# B3 Commercial Plans Examiner test



## darcar (Dec 8, 2011)

I am scheduled to take the B3 Commercial Plans reviewer exam next week...

Any bits of advice for me?


----------



## permitguy (Dec 8, 2011)

Relax, take your time, make sure you've read and understand the question fully.  If you can't answer it quickly, then mark it and come back to it after you've answered everything else.  It takes the pressure off when you realize you have 35 minutes left for those 8 pesky questions that are going to take some more time.  Clues can be found in the available answers (one of them has to be right).  The index is your best friend, but don't forget about his little brother (the table of contents).

Good luck!


----------



## mtlogcabin (Dec 8, 2011)

I took mine back in 2002. Did not find it much different the the inspector test except the plans they had for the test had been copied so many times they where hard to read. Follow permitguy's advice and don't overlook the footnotes for the tables or the exceptions


----------



## righter101 (Dec 8, 2011)

If you haven't already, get the turbo tabs for the IBC.

They ask you questions off a set of plans.  The plan sets are pretty poor quality.

The previous poster was spot on about marking the ones you are unsure about.

I have taken a bunch of ICC exams and mark the ones I am unsure of. (Assuming you are doing the computer based testing).

One added note to that.  When I don't know or I am guessing and marking it for review, I put an answer in anyway, just incase you don't have time to come back, you will have a best guess.

You get a dry erase board with a marker.  I make a note of the ones I don't know, in addition to marking them, and 2 or 3 word description of what you are looking for.  Sometimes, having that note, you will find the answer you are looking for when looking for a different question.

Rule for ICC has been, if in complete doubt, mark "B", as it comes up more than 25% of the time as a correct answer.

The ACI 318 had 3 or 4 questions.  The sections I remember (a few years back) were rebar clearances from soils, so be familiar with the ACI, but don't spend too much time.

Believe in yourself.

Divide the # of questions by time allowed and you will know you have 2 minutes or 1.5 min per question.  I am a clock watcher, so when I start realizing I am not finding something, quickly realize that, mark it, make a note, move on.  You will have 60% that you know exactly where to look to confirm, 20% that you just know and 20% that you have to hunt for (just an approximate).  If you mark and move on quickly, you will have 10 or so marked that you are unsure of or just don't know, but should have enough time to go through and find.

Previous poster mentioned Index and Table of Contents.

Another huge one that will pay off is Definitions.  A number of answers are contained in the definitions, either Chapter 2, or the associated chapter.

Good luck.

let us know how you do.


----------



## Papio Bldg Dept (Dec 8, 2011)

Just took mine.  Righter, mt, and permitguy nailed it.

The most difficult question I remember was regarding Fire Resistance construction for minimum coverage of plaster.  The question was worded very poorly, and if you aren't familiar with the Section there can be a lot of head scratching.  I came back to it three times.  I took the written version and it was my second test for the day, and still finished with about 45 minutes left.  I can't reiterate enough, don't try and over-think a question, or make it harder than it actually is.  I also spent too much time studying the structural sections.

### To-do list
a) Reproduce word for word the part of the plans examiner thread between "## mtlogcabin (Dec" and "righter101 (Dec 8, 2011)", inclusive.
b) In the plans examiner thread, which answer letter does one poster say to pick on ICC exams when in complete doubt?
The data after the plans examiner thread is separate material.

### Recorded data
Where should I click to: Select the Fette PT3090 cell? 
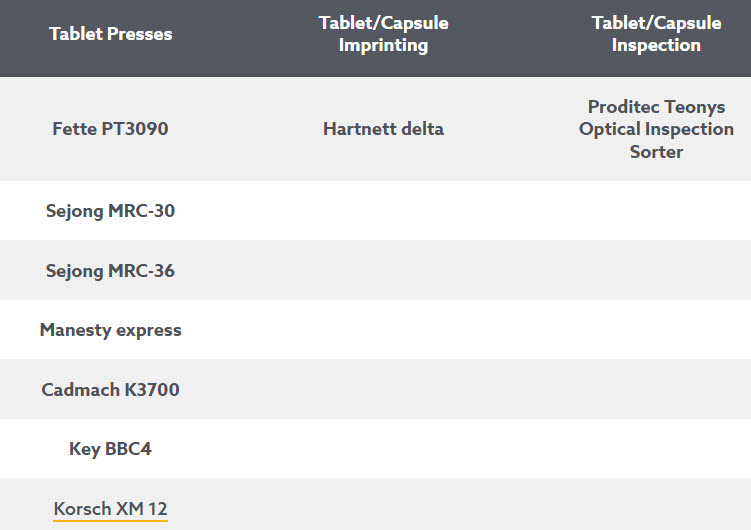pyautogui.click(x=110, y=129)
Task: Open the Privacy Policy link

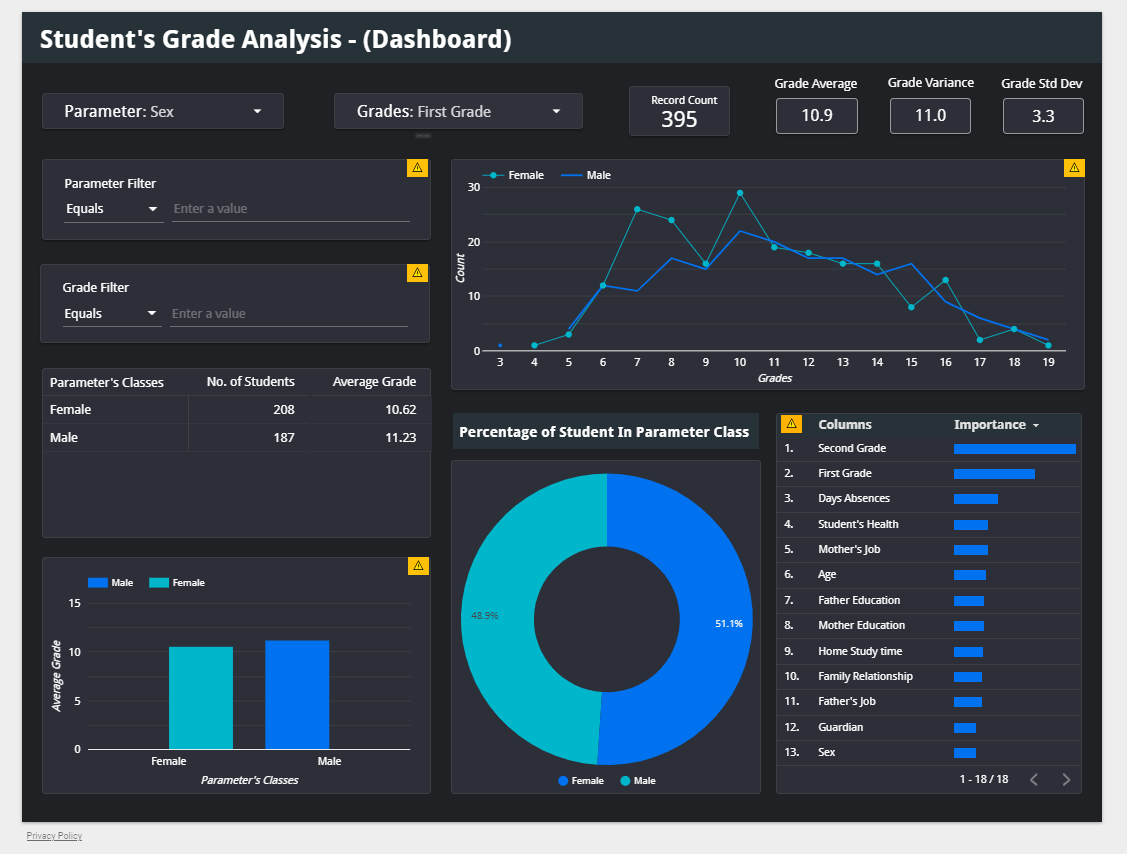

### Responses by task
a)
## mtlogcabin (Dec 8, 2011)

I took mine back in 2002. Did not find it much different the the inspector test except the plans they had for the test had been copied so many times they where hard to read. Follow permitguy's advice and don't overlook the footnotes for the tables or the exceptions


----------



## righter101 (Dec 8, 2011)

b) "B," because it comes up as the correct answer more than 25% of the time.